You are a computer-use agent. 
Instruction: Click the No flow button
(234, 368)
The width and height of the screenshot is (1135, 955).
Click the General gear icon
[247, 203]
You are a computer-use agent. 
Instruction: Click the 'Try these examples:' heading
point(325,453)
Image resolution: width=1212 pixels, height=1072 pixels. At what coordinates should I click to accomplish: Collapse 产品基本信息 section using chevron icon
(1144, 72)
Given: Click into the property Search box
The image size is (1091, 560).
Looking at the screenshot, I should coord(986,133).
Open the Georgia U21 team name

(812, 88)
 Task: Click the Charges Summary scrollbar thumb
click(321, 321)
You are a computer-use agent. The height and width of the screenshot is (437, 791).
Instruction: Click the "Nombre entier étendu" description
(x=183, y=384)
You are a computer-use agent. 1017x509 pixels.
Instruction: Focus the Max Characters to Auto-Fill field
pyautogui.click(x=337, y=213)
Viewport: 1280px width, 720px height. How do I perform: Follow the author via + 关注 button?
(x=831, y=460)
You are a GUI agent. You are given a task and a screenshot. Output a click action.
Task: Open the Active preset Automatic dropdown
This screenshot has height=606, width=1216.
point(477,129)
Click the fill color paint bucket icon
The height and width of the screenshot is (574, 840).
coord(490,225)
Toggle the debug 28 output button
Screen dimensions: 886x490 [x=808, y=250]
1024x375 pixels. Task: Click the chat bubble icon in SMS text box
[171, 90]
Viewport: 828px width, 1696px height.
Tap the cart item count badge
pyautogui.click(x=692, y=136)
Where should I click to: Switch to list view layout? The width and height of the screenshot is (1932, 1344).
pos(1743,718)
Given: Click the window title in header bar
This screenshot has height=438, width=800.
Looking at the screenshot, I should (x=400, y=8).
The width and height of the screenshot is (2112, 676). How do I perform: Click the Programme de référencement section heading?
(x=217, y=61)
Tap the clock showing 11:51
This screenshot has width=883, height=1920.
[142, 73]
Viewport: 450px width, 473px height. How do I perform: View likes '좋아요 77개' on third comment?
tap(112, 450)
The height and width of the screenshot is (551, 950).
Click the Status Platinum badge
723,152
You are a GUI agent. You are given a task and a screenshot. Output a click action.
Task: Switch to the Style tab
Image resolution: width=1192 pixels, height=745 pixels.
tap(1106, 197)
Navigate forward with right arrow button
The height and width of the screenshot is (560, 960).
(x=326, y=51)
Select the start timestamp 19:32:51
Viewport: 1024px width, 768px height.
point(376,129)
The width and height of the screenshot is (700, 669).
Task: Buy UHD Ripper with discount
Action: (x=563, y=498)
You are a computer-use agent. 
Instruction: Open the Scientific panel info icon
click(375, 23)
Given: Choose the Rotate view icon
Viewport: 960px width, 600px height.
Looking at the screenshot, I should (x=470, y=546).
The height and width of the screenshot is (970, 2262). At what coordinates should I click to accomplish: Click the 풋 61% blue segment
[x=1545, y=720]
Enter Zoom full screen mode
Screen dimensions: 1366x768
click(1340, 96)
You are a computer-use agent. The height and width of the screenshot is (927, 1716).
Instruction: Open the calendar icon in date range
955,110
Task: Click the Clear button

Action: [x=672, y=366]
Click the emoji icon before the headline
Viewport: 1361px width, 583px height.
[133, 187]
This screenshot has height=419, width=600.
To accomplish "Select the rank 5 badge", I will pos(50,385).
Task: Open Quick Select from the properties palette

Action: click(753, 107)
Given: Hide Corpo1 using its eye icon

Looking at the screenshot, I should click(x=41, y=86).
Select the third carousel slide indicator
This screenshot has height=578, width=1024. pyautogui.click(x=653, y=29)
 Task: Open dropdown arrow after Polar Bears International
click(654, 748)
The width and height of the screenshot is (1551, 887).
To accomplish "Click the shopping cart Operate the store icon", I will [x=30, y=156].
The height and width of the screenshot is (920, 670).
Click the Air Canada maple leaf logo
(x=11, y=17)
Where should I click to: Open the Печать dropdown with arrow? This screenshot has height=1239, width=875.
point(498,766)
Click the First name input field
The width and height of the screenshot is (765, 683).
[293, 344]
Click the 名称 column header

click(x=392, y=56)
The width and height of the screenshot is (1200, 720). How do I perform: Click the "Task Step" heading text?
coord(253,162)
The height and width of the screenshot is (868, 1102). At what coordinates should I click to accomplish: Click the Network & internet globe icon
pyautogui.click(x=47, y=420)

--- --- ---

■ TASK ITEM
Restate word for word only the lines above from the line containing "The height and width of the screenshot is (560, 960)." to the line containing "This screenshot has height=419, width=600.", both of them included.

■ RESPONSE TO THE TASK
The height and width of the screenshot is (560, 960).
(x=326, y=51)
Select the start timestamp 19:32:51
Viewport: 1024px width, 768px height.
point(376,129)
The width and height of the screenshot is (700, 669).
Task: Buy UHD Ripper with discount
Action: (x=563, y=498)
You are a computer-use agent. 
Instruction: Open the Scientific panel info icon
click(375, 23)
Given: Choose the Rotate view icon
Viewport: 960px width, 600px height.
Looking at the screenshot, I should (x=470, y=546).
The height and width of the screenshot is (970, 2262). At what coordinates should I click to accomplish: Click the 풋 61% blue segment
[x=1545, y=720]
Enter Zoom full screen mode
Screen dimensions: 1366x768
click(1340, 96)
You are a computer-use agent. The height and width of the screenshot is (927, 1716).
Instruction: Open the calendar icon in date range
955,110
Task: Click the Clear button

Action: [x=672, y=366]
Click the emoji icon before the headline
Viewport: 1361px width, 583px height.
[133, 187]
This screenshot has height=419, width=600.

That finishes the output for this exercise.